- _Supplied data_:
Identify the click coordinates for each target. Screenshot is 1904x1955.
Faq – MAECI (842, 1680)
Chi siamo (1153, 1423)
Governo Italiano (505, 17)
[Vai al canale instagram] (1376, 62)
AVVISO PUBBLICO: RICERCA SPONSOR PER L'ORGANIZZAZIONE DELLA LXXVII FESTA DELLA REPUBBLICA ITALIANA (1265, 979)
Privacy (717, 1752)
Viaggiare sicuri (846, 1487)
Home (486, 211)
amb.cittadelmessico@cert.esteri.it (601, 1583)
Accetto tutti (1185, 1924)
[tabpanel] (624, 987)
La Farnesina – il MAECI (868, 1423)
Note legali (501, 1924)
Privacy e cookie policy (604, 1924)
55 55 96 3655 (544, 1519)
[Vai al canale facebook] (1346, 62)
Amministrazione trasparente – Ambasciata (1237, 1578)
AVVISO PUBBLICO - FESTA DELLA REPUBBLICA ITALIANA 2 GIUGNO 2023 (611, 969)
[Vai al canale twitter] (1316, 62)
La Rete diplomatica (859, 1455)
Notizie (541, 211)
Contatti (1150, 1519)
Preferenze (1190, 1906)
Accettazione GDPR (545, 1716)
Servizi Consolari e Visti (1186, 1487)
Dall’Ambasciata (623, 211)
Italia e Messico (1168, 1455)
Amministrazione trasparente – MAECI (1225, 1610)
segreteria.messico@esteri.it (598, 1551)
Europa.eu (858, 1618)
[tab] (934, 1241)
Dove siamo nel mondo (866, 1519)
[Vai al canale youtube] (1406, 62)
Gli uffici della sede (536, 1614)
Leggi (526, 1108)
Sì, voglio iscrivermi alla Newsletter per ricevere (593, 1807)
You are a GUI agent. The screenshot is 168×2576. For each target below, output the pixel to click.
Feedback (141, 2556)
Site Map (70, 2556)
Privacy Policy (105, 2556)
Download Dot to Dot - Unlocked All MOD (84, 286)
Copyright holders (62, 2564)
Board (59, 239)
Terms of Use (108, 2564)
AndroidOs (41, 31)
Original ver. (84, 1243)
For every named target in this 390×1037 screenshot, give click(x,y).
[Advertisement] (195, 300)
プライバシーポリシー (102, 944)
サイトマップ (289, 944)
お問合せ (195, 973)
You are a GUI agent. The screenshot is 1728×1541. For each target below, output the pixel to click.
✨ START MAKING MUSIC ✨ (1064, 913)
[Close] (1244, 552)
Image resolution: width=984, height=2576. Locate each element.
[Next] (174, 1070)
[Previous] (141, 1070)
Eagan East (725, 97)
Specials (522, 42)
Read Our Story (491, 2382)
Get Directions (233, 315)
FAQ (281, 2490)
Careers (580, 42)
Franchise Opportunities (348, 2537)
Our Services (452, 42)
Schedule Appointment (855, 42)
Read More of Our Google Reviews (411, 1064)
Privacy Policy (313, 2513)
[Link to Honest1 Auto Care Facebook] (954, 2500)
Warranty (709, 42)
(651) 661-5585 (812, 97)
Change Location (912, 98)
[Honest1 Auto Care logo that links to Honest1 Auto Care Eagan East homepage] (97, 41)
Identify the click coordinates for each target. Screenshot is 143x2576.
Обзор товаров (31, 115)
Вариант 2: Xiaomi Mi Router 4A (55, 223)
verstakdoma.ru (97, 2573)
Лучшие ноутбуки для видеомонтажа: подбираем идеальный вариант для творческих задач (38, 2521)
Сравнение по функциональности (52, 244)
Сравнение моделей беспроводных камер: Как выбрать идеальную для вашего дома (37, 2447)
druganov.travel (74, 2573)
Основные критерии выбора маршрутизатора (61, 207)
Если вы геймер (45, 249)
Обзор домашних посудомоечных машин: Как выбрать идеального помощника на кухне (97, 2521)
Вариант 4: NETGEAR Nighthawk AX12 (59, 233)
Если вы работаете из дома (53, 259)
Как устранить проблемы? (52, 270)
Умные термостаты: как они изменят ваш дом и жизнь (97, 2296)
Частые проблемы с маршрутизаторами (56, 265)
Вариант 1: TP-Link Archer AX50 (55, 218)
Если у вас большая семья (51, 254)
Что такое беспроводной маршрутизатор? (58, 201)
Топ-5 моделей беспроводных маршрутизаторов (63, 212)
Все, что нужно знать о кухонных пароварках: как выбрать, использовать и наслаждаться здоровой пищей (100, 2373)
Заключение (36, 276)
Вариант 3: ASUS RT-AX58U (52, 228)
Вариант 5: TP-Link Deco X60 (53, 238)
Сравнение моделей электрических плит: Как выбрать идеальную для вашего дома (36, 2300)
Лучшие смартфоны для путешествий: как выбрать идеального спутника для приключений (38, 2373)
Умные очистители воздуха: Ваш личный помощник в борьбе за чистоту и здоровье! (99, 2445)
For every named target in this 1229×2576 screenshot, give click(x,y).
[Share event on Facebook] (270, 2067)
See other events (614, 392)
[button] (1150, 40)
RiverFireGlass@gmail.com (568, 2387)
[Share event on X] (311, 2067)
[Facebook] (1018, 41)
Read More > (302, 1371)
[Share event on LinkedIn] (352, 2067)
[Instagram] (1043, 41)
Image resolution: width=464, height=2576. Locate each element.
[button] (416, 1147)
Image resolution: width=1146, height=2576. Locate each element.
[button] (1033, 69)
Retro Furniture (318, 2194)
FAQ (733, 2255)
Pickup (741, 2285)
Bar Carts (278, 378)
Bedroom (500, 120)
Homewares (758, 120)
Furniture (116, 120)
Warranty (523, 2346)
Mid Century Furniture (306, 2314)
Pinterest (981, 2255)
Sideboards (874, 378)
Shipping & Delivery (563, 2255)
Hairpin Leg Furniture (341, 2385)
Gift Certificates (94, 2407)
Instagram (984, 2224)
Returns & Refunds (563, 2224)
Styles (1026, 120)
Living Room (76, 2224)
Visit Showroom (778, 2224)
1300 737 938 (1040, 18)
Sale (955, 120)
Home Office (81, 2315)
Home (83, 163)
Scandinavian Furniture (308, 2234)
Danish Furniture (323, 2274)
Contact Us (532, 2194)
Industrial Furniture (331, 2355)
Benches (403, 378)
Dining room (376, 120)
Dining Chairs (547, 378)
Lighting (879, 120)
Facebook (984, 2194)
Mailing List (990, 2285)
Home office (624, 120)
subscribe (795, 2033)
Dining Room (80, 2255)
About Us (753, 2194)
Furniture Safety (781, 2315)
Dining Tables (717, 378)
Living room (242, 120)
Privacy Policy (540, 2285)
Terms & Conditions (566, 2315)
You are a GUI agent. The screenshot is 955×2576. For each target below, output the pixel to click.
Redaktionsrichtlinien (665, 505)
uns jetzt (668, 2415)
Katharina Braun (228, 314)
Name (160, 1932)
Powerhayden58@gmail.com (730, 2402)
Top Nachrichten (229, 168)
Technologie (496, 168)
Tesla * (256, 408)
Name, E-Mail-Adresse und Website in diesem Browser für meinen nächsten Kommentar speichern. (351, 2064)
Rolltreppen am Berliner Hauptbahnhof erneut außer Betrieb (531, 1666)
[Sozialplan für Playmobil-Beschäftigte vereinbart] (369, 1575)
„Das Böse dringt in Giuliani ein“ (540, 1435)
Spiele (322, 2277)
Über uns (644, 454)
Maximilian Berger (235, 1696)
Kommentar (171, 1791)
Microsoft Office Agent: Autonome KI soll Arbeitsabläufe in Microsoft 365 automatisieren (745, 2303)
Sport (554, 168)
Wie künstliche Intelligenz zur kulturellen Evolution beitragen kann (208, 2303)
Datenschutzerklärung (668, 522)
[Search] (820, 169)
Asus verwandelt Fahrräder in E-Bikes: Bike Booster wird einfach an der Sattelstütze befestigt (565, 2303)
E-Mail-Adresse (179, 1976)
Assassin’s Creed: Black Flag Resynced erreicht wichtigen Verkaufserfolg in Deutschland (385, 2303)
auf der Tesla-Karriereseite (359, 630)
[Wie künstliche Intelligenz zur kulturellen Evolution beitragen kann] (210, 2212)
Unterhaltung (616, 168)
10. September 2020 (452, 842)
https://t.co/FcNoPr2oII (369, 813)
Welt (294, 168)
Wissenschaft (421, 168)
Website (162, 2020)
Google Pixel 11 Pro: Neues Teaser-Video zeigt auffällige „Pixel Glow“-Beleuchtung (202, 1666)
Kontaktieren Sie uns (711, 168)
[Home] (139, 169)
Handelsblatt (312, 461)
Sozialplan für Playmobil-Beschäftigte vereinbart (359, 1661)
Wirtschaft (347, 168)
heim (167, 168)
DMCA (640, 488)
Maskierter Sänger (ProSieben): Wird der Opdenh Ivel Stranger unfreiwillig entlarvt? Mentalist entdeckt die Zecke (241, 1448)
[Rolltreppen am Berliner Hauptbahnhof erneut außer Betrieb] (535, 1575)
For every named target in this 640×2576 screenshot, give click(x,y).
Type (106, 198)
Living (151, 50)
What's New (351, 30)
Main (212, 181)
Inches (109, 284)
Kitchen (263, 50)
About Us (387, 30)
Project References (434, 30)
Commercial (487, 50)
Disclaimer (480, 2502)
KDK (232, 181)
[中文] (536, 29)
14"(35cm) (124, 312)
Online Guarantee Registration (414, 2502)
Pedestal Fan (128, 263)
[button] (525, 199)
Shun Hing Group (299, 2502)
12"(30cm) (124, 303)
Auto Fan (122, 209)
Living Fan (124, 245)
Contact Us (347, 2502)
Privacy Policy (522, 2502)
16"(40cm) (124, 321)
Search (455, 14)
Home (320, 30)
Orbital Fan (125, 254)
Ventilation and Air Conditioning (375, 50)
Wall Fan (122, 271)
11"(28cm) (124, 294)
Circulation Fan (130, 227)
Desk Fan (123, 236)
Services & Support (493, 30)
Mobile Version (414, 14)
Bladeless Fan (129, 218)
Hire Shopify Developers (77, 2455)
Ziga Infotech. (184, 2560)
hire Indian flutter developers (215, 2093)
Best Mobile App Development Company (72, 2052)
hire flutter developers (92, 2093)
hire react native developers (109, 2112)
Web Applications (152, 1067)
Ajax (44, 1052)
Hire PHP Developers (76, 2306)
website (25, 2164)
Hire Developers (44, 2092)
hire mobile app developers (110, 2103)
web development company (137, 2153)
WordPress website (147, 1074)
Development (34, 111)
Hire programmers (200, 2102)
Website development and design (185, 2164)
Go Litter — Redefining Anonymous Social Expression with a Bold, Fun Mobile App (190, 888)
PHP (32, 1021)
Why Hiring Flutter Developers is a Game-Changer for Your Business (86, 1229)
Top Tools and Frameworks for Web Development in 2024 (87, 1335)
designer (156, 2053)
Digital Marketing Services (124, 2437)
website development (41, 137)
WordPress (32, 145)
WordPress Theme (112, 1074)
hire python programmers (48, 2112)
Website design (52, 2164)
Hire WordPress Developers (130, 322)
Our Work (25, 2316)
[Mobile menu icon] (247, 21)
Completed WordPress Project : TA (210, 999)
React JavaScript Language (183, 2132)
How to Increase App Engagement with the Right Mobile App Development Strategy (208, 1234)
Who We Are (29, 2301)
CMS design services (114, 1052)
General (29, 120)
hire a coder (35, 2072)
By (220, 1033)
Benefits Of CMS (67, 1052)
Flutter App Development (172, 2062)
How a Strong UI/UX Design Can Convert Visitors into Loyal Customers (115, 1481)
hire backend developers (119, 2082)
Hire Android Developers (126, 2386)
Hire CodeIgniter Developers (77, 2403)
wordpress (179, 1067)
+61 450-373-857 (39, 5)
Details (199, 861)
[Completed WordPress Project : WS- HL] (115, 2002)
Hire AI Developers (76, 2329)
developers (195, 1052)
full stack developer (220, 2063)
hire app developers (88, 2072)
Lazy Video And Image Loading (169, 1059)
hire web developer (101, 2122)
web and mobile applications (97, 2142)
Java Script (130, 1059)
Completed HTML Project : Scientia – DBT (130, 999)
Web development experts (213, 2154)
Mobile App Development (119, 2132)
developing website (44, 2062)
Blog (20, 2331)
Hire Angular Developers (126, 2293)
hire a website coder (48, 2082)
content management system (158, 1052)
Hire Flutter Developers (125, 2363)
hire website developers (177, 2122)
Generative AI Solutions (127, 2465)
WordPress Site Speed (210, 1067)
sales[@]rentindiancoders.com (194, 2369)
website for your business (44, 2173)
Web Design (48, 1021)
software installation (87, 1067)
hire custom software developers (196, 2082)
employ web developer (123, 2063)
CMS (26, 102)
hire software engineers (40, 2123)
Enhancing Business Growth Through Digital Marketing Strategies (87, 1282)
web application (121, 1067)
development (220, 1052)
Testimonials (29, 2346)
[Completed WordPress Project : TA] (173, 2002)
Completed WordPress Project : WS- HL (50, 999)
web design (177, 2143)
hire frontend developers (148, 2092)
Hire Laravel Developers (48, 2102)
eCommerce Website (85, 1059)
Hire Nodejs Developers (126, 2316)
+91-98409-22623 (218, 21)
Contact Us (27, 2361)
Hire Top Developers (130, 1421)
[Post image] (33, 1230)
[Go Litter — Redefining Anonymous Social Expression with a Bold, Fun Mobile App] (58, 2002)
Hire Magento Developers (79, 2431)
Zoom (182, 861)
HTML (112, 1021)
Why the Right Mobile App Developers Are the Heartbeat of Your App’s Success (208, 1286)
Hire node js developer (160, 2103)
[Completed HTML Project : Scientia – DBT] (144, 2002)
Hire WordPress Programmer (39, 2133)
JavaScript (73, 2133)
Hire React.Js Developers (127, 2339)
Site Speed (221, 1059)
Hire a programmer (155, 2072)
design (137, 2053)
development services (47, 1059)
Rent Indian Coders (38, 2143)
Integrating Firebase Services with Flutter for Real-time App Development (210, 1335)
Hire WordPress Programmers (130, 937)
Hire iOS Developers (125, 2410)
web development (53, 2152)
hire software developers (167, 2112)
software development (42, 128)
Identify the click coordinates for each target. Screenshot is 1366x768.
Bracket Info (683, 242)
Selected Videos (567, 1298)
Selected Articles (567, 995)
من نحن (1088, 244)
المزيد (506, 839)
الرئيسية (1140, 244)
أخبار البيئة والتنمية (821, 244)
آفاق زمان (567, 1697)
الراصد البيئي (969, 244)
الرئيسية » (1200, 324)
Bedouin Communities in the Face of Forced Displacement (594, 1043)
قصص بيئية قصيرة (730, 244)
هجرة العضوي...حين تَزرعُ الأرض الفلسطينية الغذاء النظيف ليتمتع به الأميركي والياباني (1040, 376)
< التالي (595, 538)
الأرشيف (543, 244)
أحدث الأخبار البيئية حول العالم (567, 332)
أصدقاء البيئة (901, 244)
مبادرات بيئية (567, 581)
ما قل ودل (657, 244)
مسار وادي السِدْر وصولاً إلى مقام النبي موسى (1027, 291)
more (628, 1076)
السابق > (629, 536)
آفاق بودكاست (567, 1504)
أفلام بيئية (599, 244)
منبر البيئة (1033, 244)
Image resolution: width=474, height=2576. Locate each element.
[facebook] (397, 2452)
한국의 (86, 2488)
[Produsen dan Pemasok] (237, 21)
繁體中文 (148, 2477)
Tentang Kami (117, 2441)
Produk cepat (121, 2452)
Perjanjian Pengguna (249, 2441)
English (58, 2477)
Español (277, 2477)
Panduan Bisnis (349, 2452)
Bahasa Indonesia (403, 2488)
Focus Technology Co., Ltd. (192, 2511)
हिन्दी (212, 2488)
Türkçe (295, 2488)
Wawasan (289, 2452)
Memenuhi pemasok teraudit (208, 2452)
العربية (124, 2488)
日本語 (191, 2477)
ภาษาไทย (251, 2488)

- _Exercise requirements_: Go through the listing above and copy each line in which the string "Share" is found.

- _Response to the exercise_:
[Share event on Facebook] (270, 2067)
[Share event on X] (311, 2067)
[Share event on LinkedIn] (352, 2067)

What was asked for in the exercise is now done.